# Tivo Hard Drive Backup



## teamjr (Jan 28, 2006)

Hello,

I have a Directv Tivo and before I do any modifying I would like to make a full hard drive backup to a spare drive. This way I can try mods on the backup drive and if anything goes wrong, I can always put back in the original drive. not sure what program to use to make the mirror drive.

Thanks JR


----------



## goony (Nov 20, 2003)

If the 2nd drive is the same size or larger I'd suggest dd_rescue. It will do a block-for-block copy from one drive to the other and isn't aware of the operating system, so you could use it to clone Tivo, Linux or Windows drives. It will also give you a nice status every few seconds so you can see how far along it is.

Make a utility disc with the latest dd_rescue and other Tivo tools on it - check out http://www.tivocommunity.com/tivo-vb/showthread.php?t=327239

Finally: Mark your original before starting, put it away after your cloning is done.


----------



## tomreedtoon (Feb 25, 2010)

Okay, question. I have a Series 2 DirecTV Tivo which has a 320 GB SATA drive in it (using an IDE/SATA converter). This is the third time I've had to replace the drive over my ownership of the unit, and I foresee another drive replacement some day.

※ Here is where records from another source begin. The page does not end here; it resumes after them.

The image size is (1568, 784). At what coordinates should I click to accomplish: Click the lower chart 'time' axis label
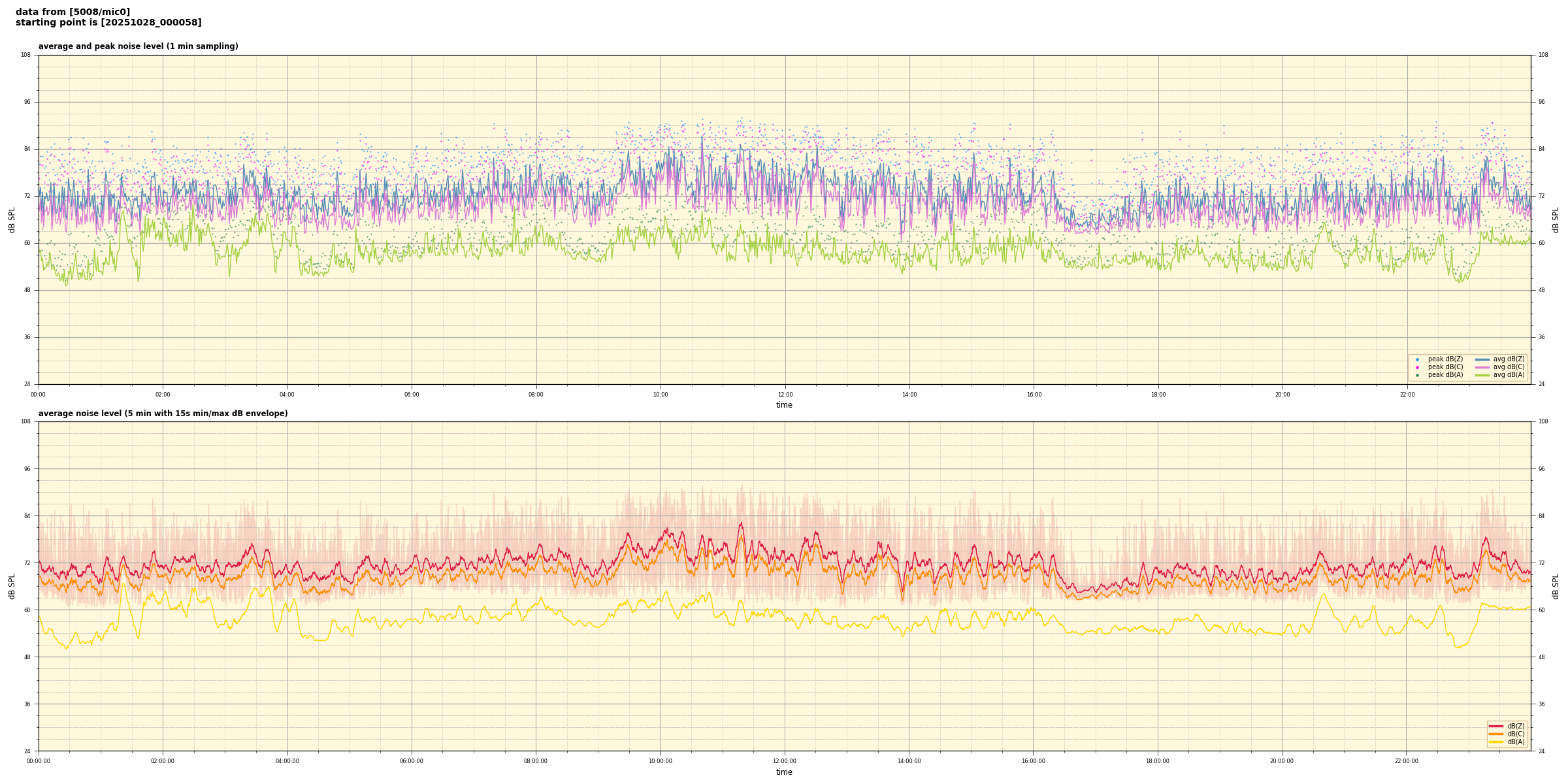click(784, 772)
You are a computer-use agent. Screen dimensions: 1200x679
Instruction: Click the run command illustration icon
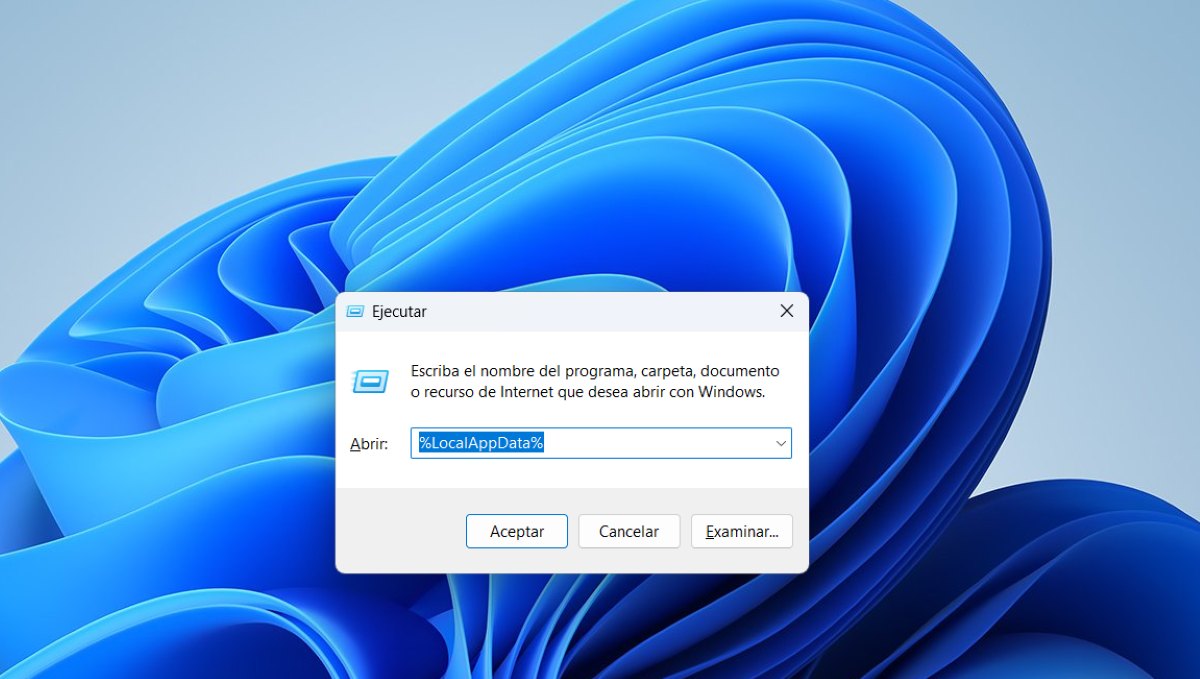coord(371,381)
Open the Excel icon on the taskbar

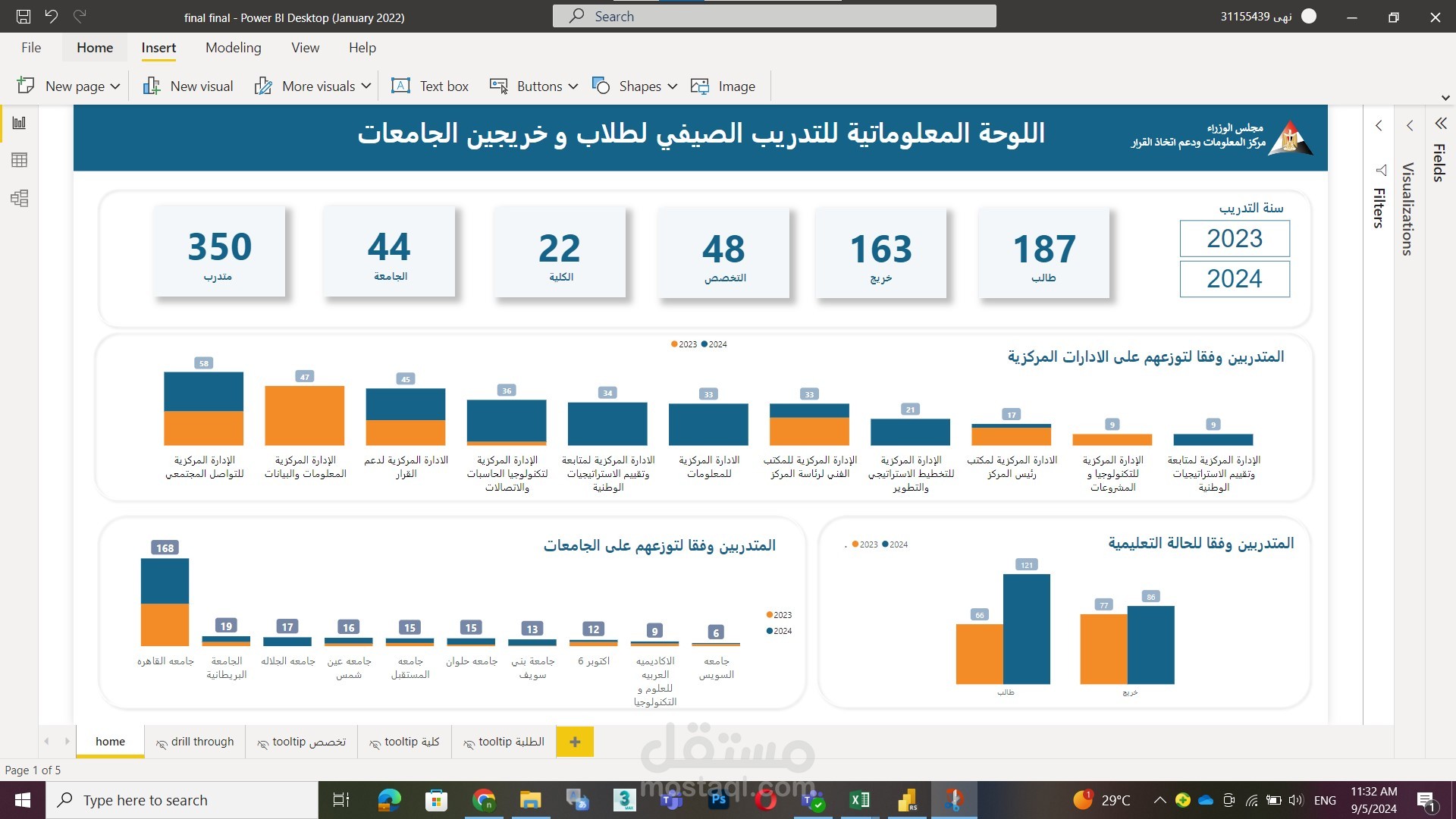pyautogui.click(x=858, y=799)
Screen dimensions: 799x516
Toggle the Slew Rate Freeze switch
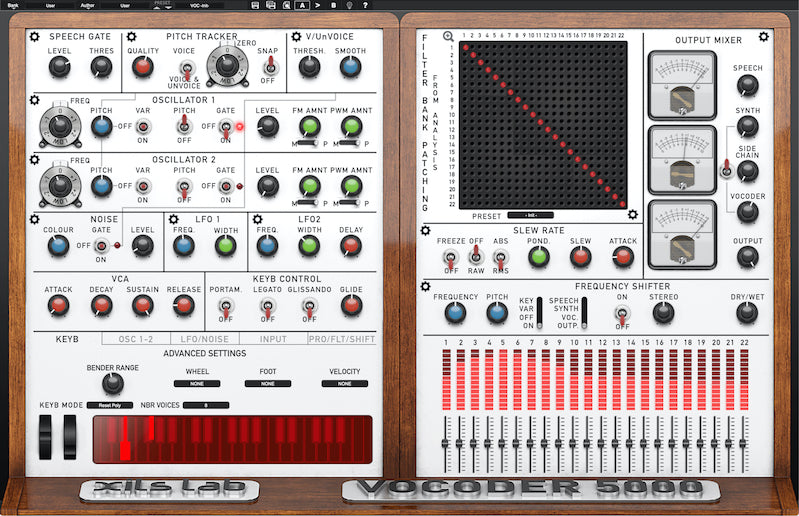coord(450,258)
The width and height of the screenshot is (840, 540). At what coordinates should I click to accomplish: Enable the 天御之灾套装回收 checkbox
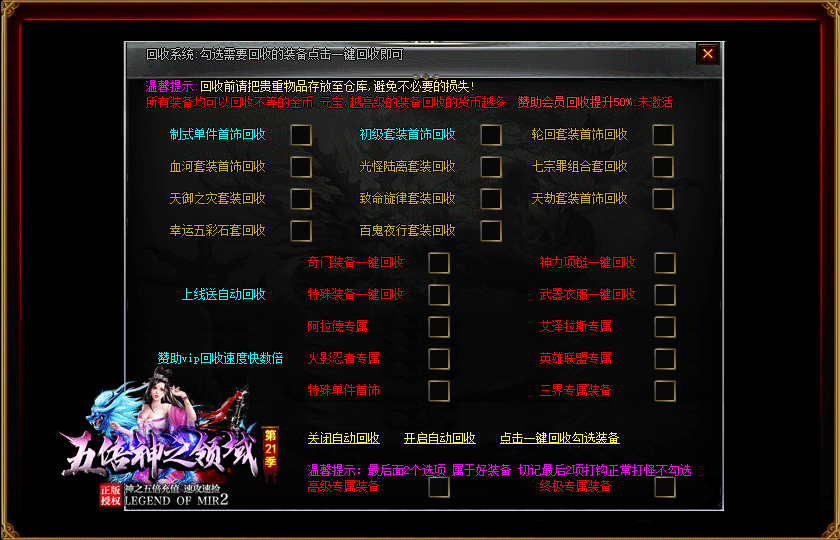click(301, 199)
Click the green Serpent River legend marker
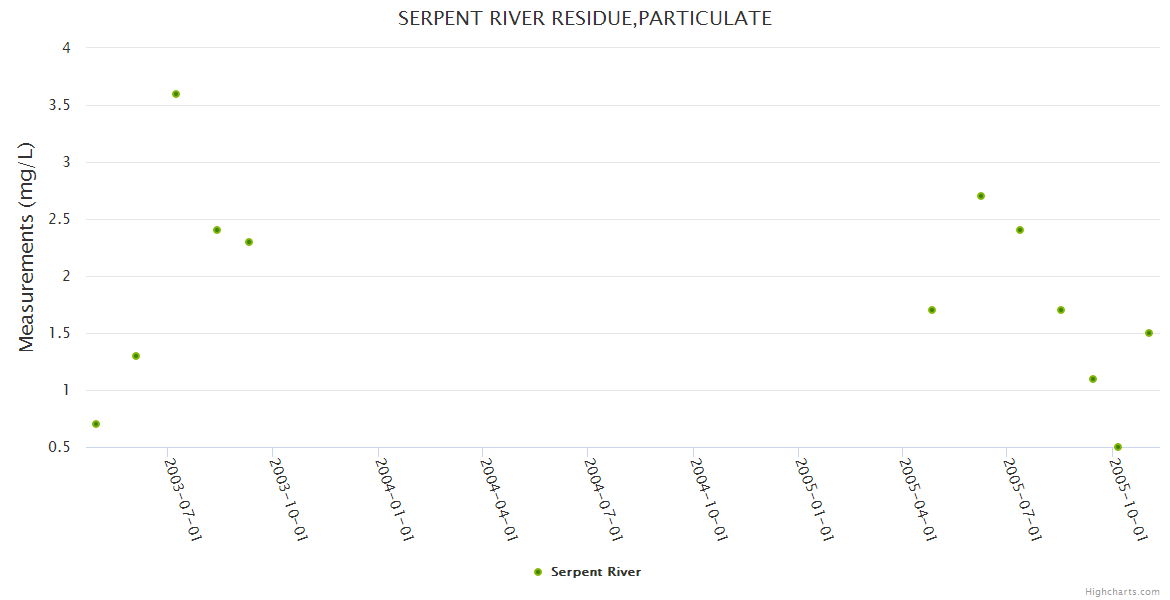This screenshot has width=1170, height=600. [538, 572]
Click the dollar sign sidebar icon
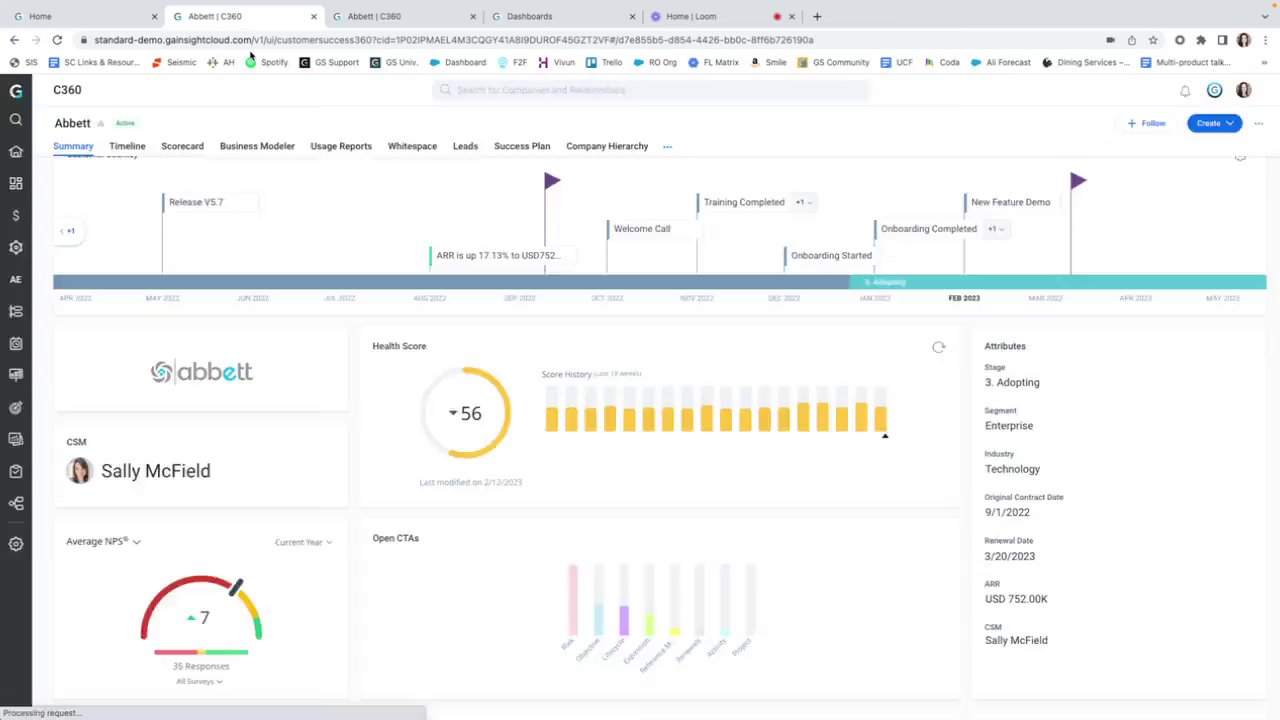This screenshot has width=1280, height=720. (16, 216)
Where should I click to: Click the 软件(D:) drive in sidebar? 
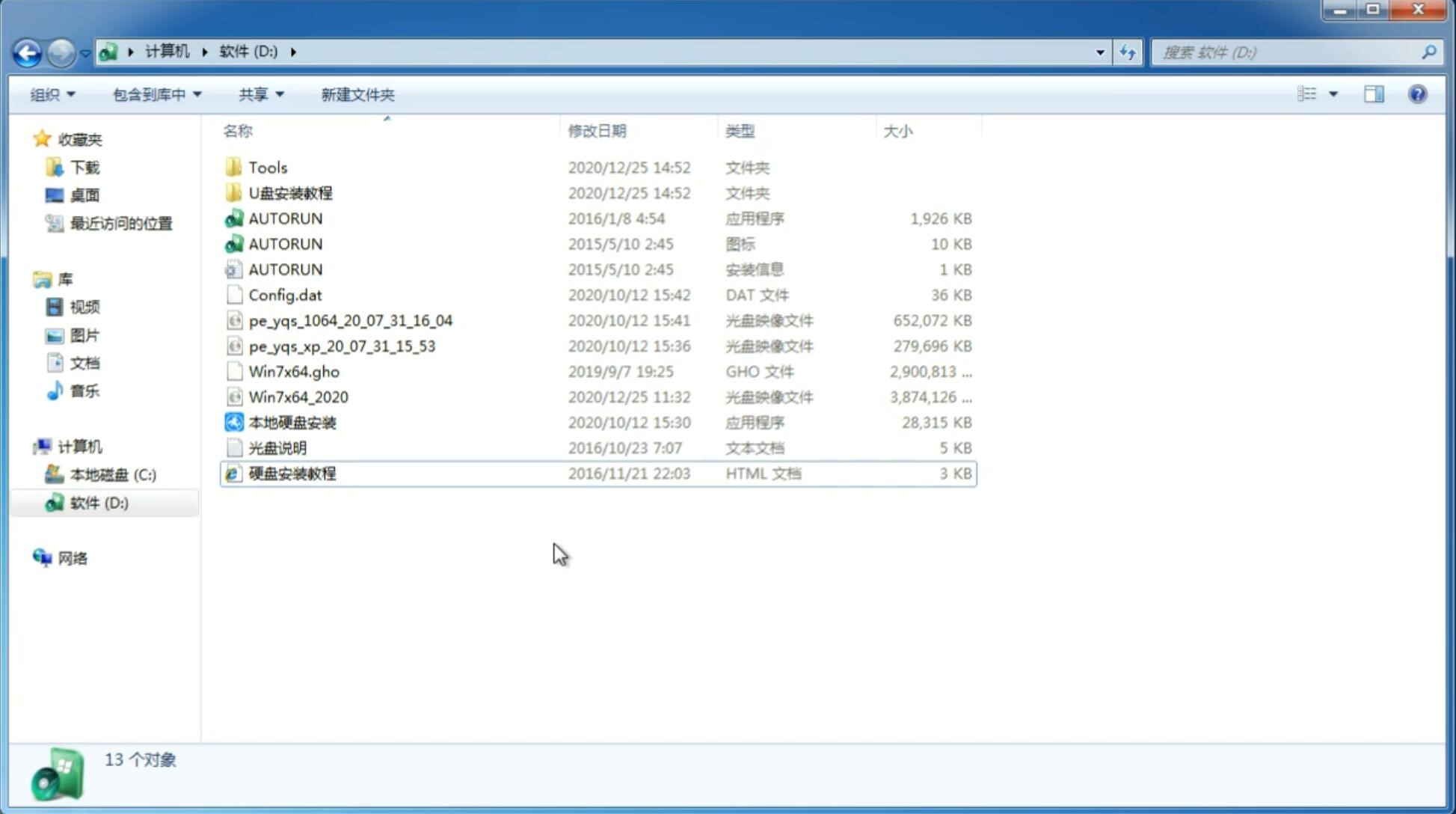[x=99, y=502]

I don't want to buy that new drive yet. However, I have some USB external drives (formatted for Windows) that have lots of space. Does this dd_rescue boot disk have drivers so that Linux can see the USB drive and write some kind of disk image to it?

Better yet, is it possible to make a Ghost image (using Norton's Ghost) of a Tivo drive, and have it write the image of the drive to a Windows USB drive?

I'd really not have to go buy that backup drive right now. And Linux is like Chinese written backwards to me, so any instructions on how to do it in Linux will have to be real, Ernest P. Worrel-style, simple.


----------



## ronsch (Sep 7, 2001)

I believe that dd_rescue does speak USB but I've never actually tried it myself.

You can't use Ghost to copy the drive.


----------



## matthewak89 (Nov 1, 2010)

Does anyone have a backup of their rs-tx20 they would be willing to share?


----------